[e2e] Protocols breaking the end-to-end argument

rick jones perfgeek at mac.com
Fri Oct 23 18:47:52 PDT 2009

On Oct 23, 2009, at 8:38 AM, David P. Reed wrote:

> On 10/23/2009 08:39 AM, William Allen Simpson wrote:
>> You could add the Broadcom chip sets to your list.  Not a protocol  
>> per se,
>> but they inexplicably "handle" TCP segmentation.  Usually used in a  
>> host
>> (bad enough in my opinion), but could create utter havoc in a router.
>> So far, I've noticed:
>>   NetXtreme II 1 Gigabit
>>   Tigon 3
> This is an interesting observation, but I don't understand what you  
> mean.
> Explain "handling TCP segmentation" please?   Exactly what chips do  
> that?   What exactly do they do in the chip?
> The chips might do IP fragmentation, but I find it hard to see how  
> they could do TCP segmentation, unless of course they are acting as  
> a host.  Nothing wrong with a chipset being a host, too (perhaps to  
> present a web, ssh or SNMP interface).

Perhaps he is referring to chips which provide TCP/Transport  
Segmentation Offload - aka TSO - the functionality that allows the  
stack to hand the chip a chunk of data > the MTU, along with the  
initial TCP/IP headers and the connection's on the wire MSS, and then  
have the chip otherwise statelessly segment that larger chunk of data  
into MSS-sized segments for transmission on the wire/fibre/etc.

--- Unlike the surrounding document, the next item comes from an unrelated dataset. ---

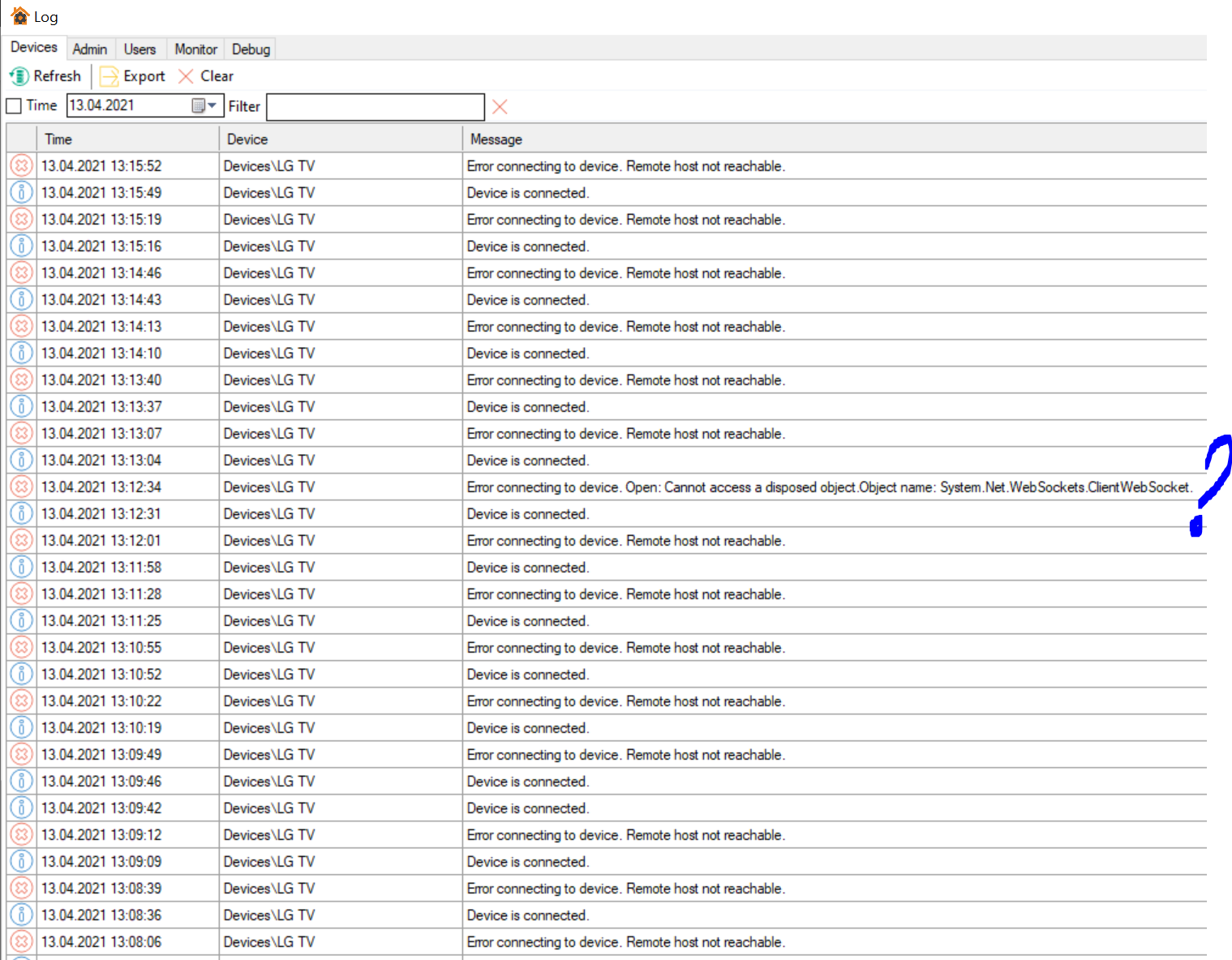
Task: Focus the Filter text field
Action: coord(375,107)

If that is the functionality of which he speaks, it is in virtually  
every contemporary 1GbE card I can think of (but my thoughts cannot  
span the entirety of the space I suspect).  Also, virtually every 10G  
NIC out there offers the same functionality.

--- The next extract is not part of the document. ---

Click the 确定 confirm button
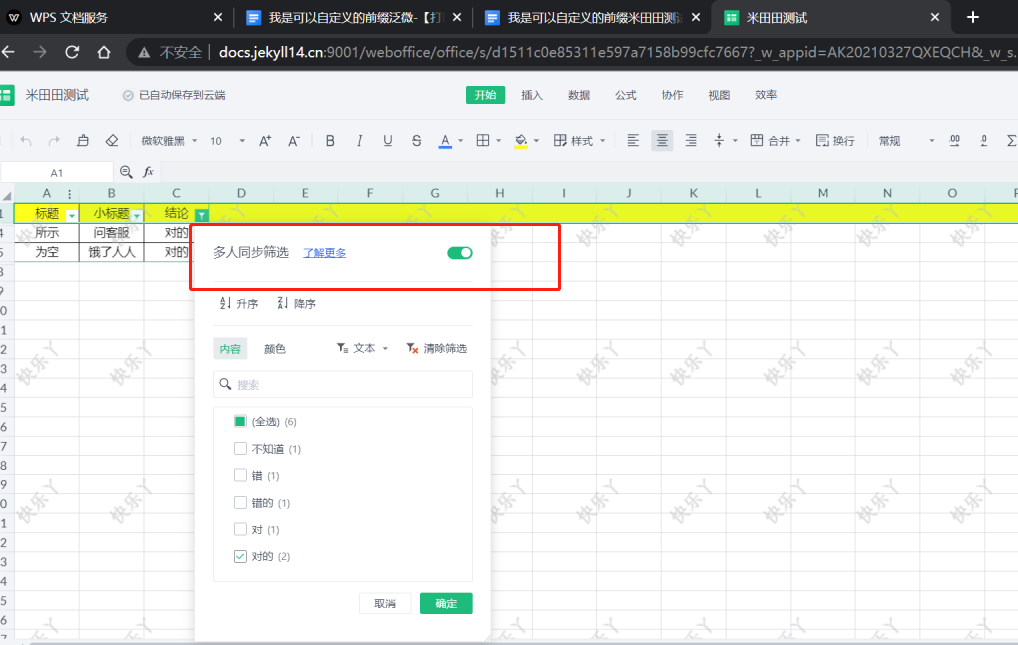 click(446, 603)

And if that upsets him, we better not tell him about the 10G NICs also  
doing receive offload... :)

rick jones

BTW, I do not believe that any router actually has TSO happen to TCP  
segments contained within the IP datagrams passing through it -  
although there have been issues in Linux with LRO (Large Receive  
Offload, distinct from General Receive Offload) when the system was  
acting as either a router or a bridge - because TSO doesn't happen in  
that path :)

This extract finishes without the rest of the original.